We had all read Ned Zeman’s long-form piece of nearly the same name (“Love and Madness in the Jungle”), published in Outdoor Magazine, and we wanted another angle. Let’s see what CNN does with this, we said.

The feature was supposed to air Tuesday night at 10 p.m. on the U.S. East Coast (8 p.m. in Costa Rica), and sources close to the filming promised it would be revealing.

But as the hour approached, CNN informed us we’d instead be getting more coverage of missing Malaysian Airlines flight MH370. That included “profound questions,” as CNN described them, such as, “Could the plane have landed on water?” And tweets from scared viewers like this one:

But why would CNN bump a story at the last minute without even a hint of an explanation? One obvious reason is that Costa Rica isn’t in CNN’s U.S. ratings market. But another reason comes from looking at how the business side of news is driving programming at CNN and other major cable networks in the United States.

As The Washington Post’s Paul Farhi writes:

There has been other news on CNN lately — a little Ukraine here, a bit of Obama there — but for the most part, there’s one story.

Since last week, several days after a Malaysia Airlines jet disappeared March 8, the network has packed hour after hour with news and talk about the missing flight. CNN has gone all in on the story — to the exclusion of almost everything else — while its cable-news competitors have dipped in more sporadically.

The disparity in hours of coverage might be driven as much by each network’s strategic identity as by the news itself. The Malaysia mystery plays most to CNN’s brand as the go-to source for big international stories. Indeed, the jet story might illustrate why the cable news networks are actually niche networks — each with its own topical turf, perceived expertise and audience preferences.

I think I’m getting the picture. CNN consistently trails Fox News, and this is a good way to close the gap. Back to Farhi:

Still, CNN competes best when major news breaks, particularly an international crisis or a natural disaster — or a mega-mystery such as the disappearance of a Boeing 777 in the skies over southern Asia.

Since the plane vanished, CNN’s overall audience has grown 86 percent among viewers ages 25 to 54 — the segment most coveted by advertisers — and by 71 percent overall, according to Nielsen.

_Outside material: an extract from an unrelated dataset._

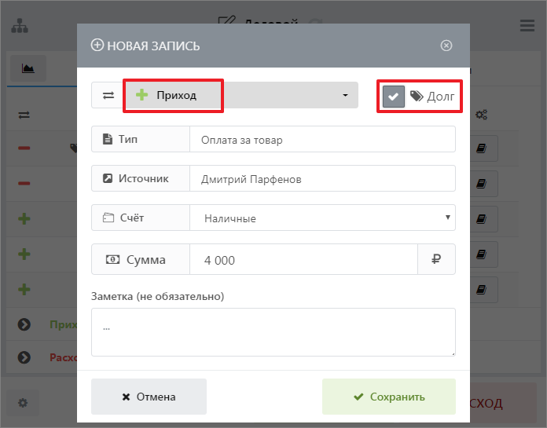The height and width of the screenshot is (428, 547).
Task: Click the Тип input field
Action: [322, 140]
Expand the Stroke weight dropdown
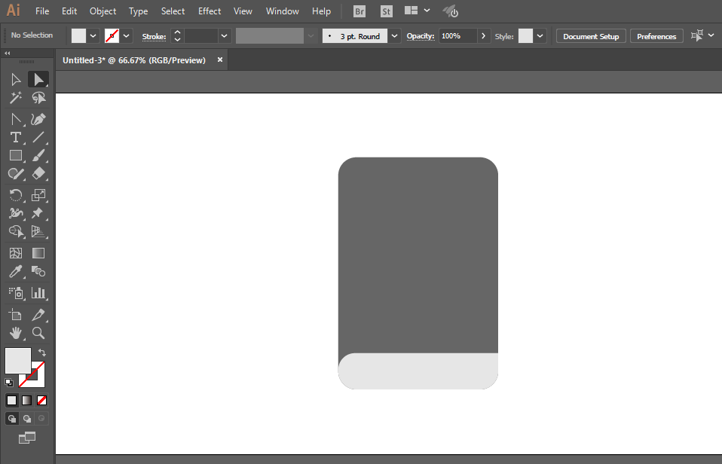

Its ratings have far exceeded MSNBC’s but remain well behind those of Fox News, which was the top-rated network on cable during prime time in the week after the plane went missing. Even so, thanks to strong interest in the story, CNN managed a rare feat: It beat Fox during several hours Saturday and Sunday.

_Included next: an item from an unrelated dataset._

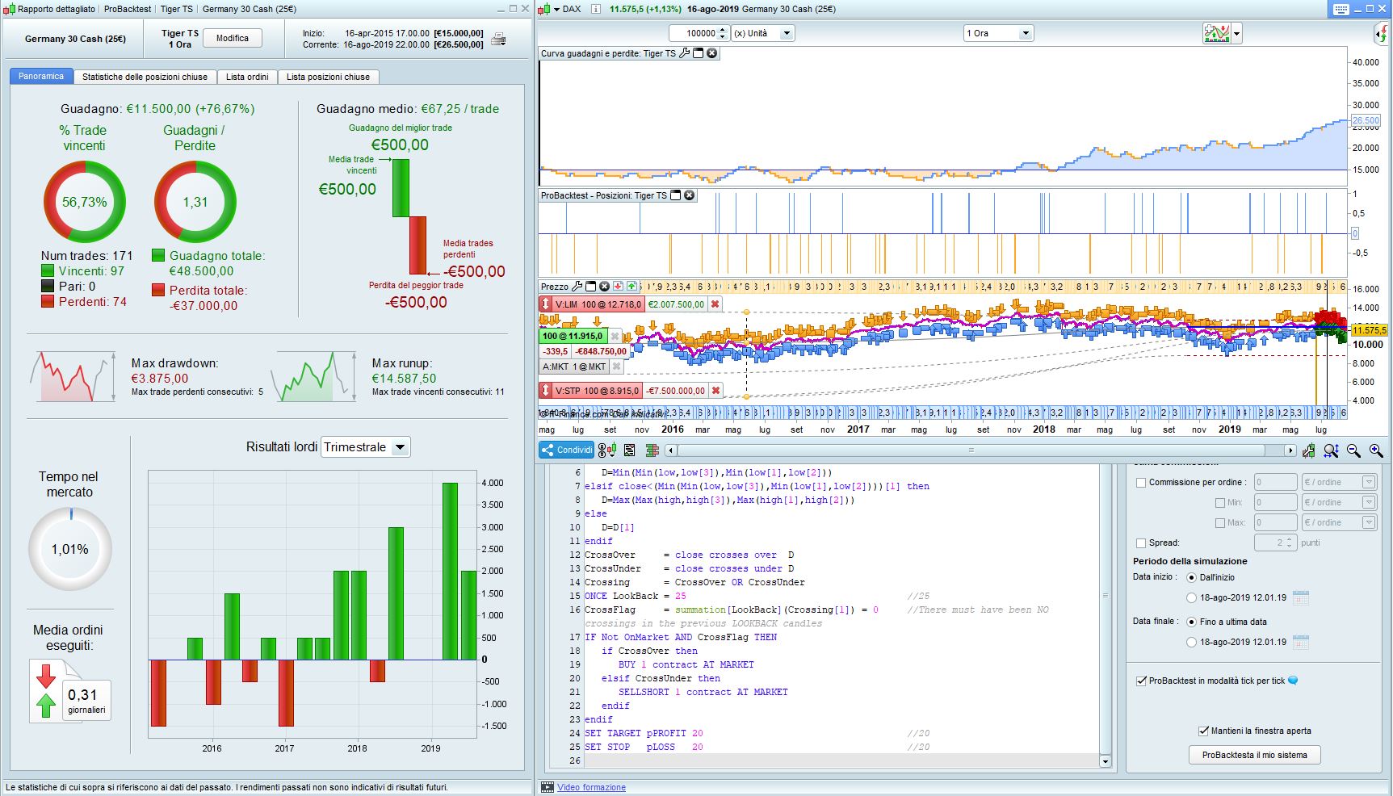
Task: Expand the Trimestrale results period dropdown
Action: coord(400,447)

Now, there’s no doubt this is a legitimate story. We’re talking about 239 souls on board and a massive commercial aircraft that disappeared without a trace in the high-tech 21st century. As CNN’s Washington bureau chief Sam Feist, quoted by Farhi, says:

“This happens to be among the most compelling mysteries we’ve ever seen. At the same time, it touches so many areas that are important to American viewers — national security, potential terrorism, an American-made jetliner, a U.S. Navy search. There’s a technology story there and a dramatic human story involving 239 families. The public wants to know if their planes are safe.”

But how much coverage is too much coverage? Again, Farhi:

The relative success of the network’s approach to this story might leave CNN with a challenge in deciding when to stop covering it. Feist said the coverage won’t leave the air or the front page until the mystery surrounding the plane is solved. But the matter is “a day-by-day decision,” he said.

“We look at the news environment with a fresh set of eyes every day,” he said. “If there’s news in other parts of the world, we’ll cover those stories, too.”

Just maybe not on the scheduled day and time.